Больше ничего не будет – только чёрная земля и выжженные имена.
...Мечтали они о чём-то? О чём говорили у себя в комнатах? Она не запоминала даже оттенка их глаз.
Клан Ма породило пустое накопительство. Так ребёнок приносит в дом кошку, гордый тем, что спас, и умилённый её толстыми лапками. Но ухаживать за ней – слишком утомительно и непривычно.
Так старик тащит в дом вещи – добротные, никудышные, требующие ремонта и новенькие нарядные безделушки. Ему нравится их находить, а дом всё заполняется до потолка, пока не заведутся крысы и пауки, не уничтожат всё, не затянут липкой серостью – прекрасное и бесполезное.
Больше ничего не будет.
Она уже давно не выходила из комнат, не спускалась к источникам, не искала людских голосов в отзвуках гроз. Пусть всё идёт как идёт: катится горящим колесом солнце, умирает трава, что-то рождается в её мёртвом семени... Ни к чему.

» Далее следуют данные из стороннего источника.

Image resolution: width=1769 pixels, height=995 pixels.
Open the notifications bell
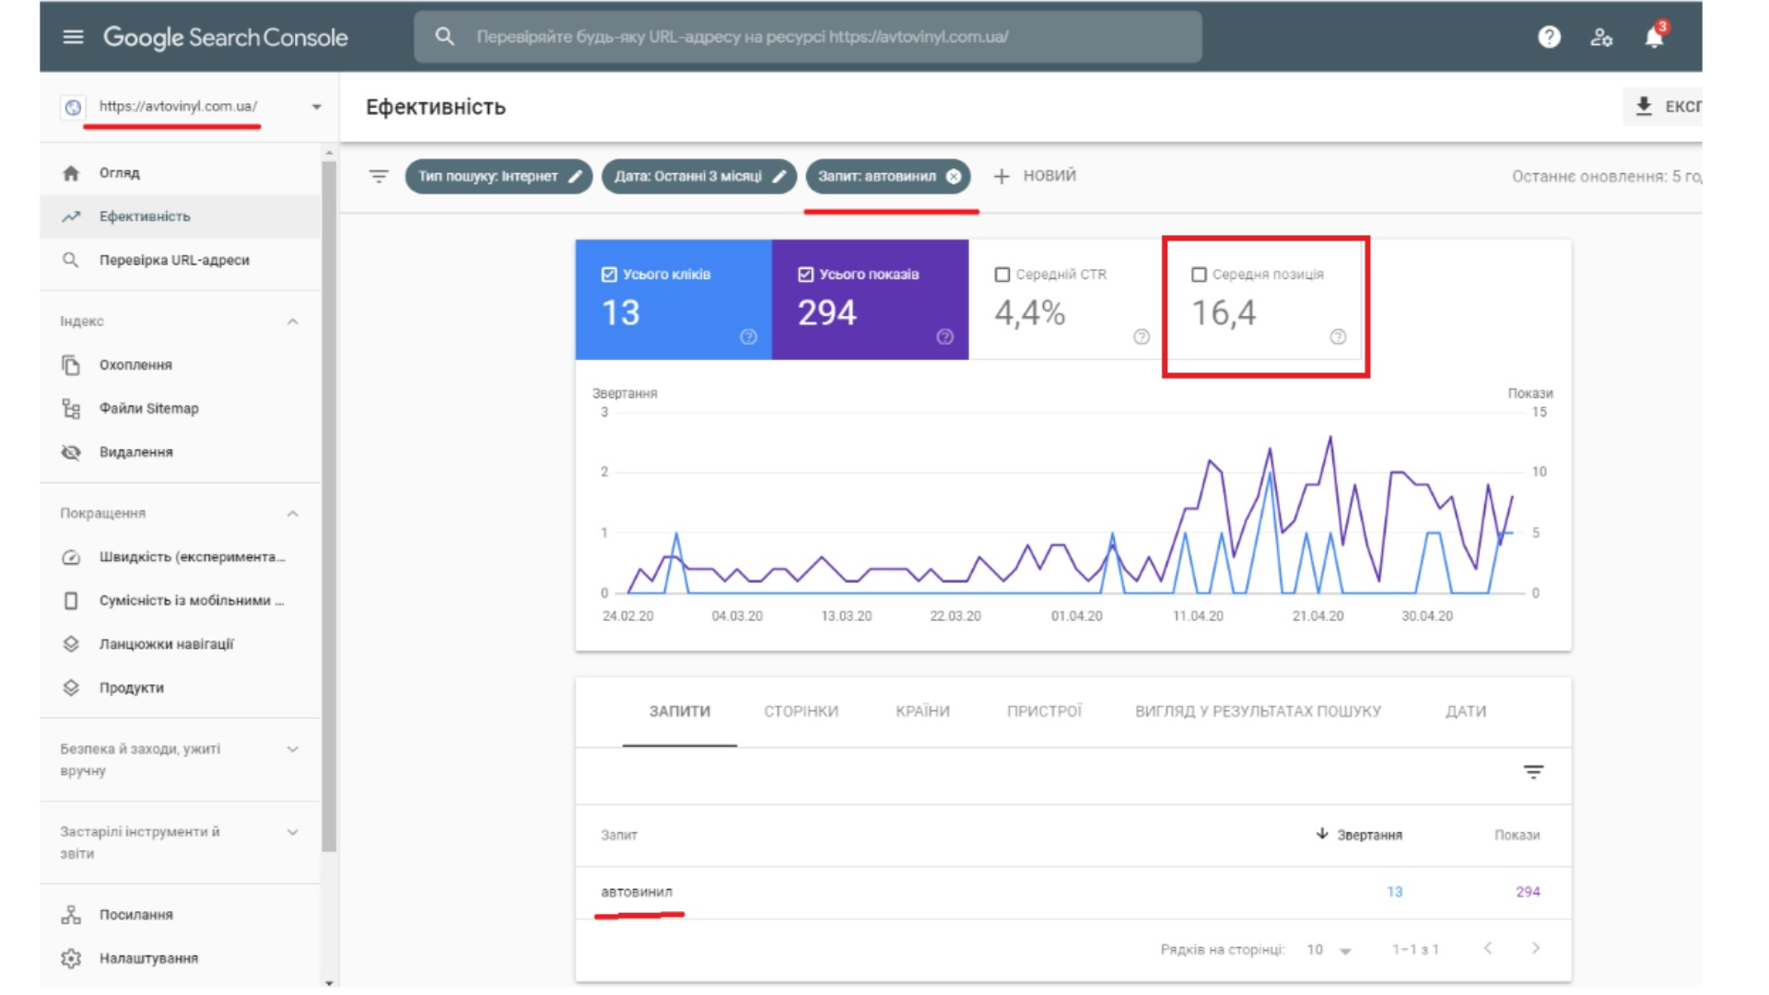tap(1654, 38)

Казума долго стоял позади, не скрипнув половицей, не решаясь прикоснуться к чужой боли. Со спины, полностью укрытая растрепавшимися волосами, Бишамон была похожа на сухой камышовый куст.
Вопрос «правильно ли?» так и остался без ответа, будто повис на нити – и не нужно её обрывать: не теперь. Иначе осознание рухнет всей тяжестью, расколов тонкий лёд. А под ним разинет пасть чёрный вихрящийся омут.
Помедлив, Казума всё же шагнул вперёд, опускаясь на колени и садясь. Тихо ткнулся лбом в соломенные пряди, закрывавшие лопатки.
Он не чувствовал нежности. Он запретил себе чувствовать что-либо после того, как подобрал с земли полумёртвое тело своей госпожи. Тогда оно было похоже на лежалую падаль и едко обжигало руки. Он отнёс это тело к купальням, неуклюже погрузил в самый источник как есть, черпал воду горстями и лил, лил ей на голову, бессильно лежащую на каменном бортике. Всё это напоминало душный паутинный кошмар, из которого выдираешься к рассвету.
...Бишамон обернулась, с покрасневшими от ветра глазами, и молча обхватила шинки за плечи, до боли прижимая к себе.
Примечания:
Пусть будет точка, и история останется драбблом. Есть задумка для проды, но лучше сделать её отдельным фанфиком.